Mais maintenant, allons plus loin que ce constat un peu amer. Dépassons à la fois le comique et le tragique de la parabole, pour mieux comprendre son sens spirituel. Relisons la fin : « Et voilà, dit Jésus, ce qui arrive à celui qui amasse pour lui-même, au lieu de s’enrichir en vue de Dieu. » Voici la précision qui éclaire tout. Voici ce que Qohélet, dans sa bonne vieille sagesse, omettait de dire. C’est que nous avons, mes frères, un trésor, un vrai. C’est que nous pouvons thésauriser, pour de bon et pour l’éternité. Nous pouvons être riches, plus que riches, plus que super-riches, comment ? En vivant tout « en vue de Dieu ». En remplaçant nos vieilles tirelires par un grenier grand comme le ciel. En cessant de raisonner petit, de calculer petit, de nous focaliser sur des petits espoirs, au détriment de la grande espérance.

Cette espérance, elle est notre trésor, qui s’appelle aussi l’Esprit-Saint. C’est notre respiration d’éternité. Oui, le chrétien est celui dont l’horizon n’est pas la mort, n’est pas la tombe, avec tous les drames qui l’entourent (spécialement les problèmes d’héritage, dont le diable se sert souvent pour déchirer les familles ; vous avez vu comment Jésus évite le piège de ce genre de querelles). Le chrétien est celui dont l’horizon est la vie, la vie libre, la vie en Dieu. Le seul Testament qui ne nous divise pas, qui ne nous déçoit pas, qui nous enrichit tous à l’infini, mes frères, c’est celui-là.

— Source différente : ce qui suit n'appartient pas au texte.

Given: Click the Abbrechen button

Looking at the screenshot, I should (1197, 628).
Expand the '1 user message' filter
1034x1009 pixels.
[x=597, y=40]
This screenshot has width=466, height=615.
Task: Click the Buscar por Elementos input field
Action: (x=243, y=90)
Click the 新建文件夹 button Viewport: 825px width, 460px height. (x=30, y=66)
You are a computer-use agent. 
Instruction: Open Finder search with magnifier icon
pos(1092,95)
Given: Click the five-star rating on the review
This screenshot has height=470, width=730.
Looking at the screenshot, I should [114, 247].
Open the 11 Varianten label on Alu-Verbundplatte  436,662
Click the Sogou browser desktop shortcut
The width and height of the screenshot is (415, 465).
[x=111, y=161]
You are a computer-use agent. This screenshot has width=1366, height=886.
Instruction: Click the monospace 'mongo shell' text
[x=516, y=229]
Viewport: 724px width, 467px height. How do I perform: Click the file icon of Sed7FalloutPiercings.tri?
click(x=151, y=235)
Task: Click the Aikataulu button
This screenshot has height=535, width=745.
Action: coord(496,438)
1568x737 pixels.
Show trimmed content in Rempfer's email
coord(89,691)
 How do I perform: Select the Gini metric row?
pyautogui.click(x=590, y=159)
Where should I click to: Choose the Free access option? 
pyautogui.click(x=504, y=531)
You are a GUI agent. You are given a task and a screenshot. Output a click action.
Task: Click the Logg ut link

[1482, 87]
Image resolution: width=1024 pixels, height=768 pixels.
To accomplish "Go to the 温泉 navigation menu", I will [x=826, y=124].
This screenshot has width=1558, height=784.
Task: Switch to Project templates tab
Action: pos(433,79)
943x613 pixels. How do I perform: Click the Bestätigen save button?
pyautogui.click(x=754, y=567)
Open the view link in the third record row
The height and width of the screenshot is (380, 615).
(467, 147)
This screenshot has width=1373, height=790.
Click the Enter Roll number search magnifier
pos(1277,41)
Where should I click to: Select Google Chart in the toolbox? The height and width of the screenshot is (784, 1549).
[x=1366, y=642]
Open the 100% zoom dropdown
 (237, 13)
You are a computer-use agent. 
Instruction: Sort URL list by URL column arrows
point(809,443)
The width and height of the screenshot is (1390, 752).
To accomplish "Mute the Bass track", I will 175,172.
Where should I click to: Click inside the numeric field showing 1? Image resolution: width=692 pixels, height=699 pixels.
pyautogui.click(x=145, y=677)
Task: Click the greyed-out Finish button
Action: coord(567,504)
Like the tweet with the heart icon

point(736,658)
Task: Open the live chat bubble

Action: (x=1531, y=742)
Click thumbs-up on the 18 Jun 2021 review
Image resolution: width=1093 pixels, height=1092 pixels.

Une personne très chère, en l’occurrence ma grand-mère, venait de décéder ; c’était il y a bien des années. Dans ses papiers, j’ai découvert avec surprise un minuscule carnet dans lequel elle notait des pensées, dont celle-ci que je n’ai jamais oubliée : « Que de choses, que de choses, qui ne comblent pas le vide ! Car le vide, c’est les choses, obstacle que tu interposes entre toi et la vie libre. » Belle leçon de vie, n’est-ce pas, et précieux héritage !

Oui, les « choses », l’argent, les nourritures terrestres, les honneurs terrestres, ne combleront jamais le vide et l’insatisfaction chronique qui nous habitent et qui nous rendent parfois très malheureux. Mais la vie libre, celle que le Christ nous offre dans l’Esprit-Saint, nous fait traverser cette existence en vue de Dieu. Nous ne flottons pas sur des petits nuages, mais nous sommes plus légers. Nous ne méprisons rien de ce qui nous passe entre les mains, de ce dont nous devons prendre soin, de notre travail quotidien, mais nous voyons plus loin. Nous ne sommes pas possédés par ce que nous possédons. Nous ne sommes pas prisonniers de notre image, de notre réputation. Nous goûtons à ce que saint Paul appelle notre vie cachée en Dieu, celle de l’homme nouveau, ce feu de joie que même la mort n’éteindra pas. Et quand viendra le moment de tout lâcher, nous ne serons pas abasourdis et effondrés comme le propriétaire de la parabole : nous ouvrirons les bras pour accueillir le trésor total, la vie éternelle. Ainsi soit-il.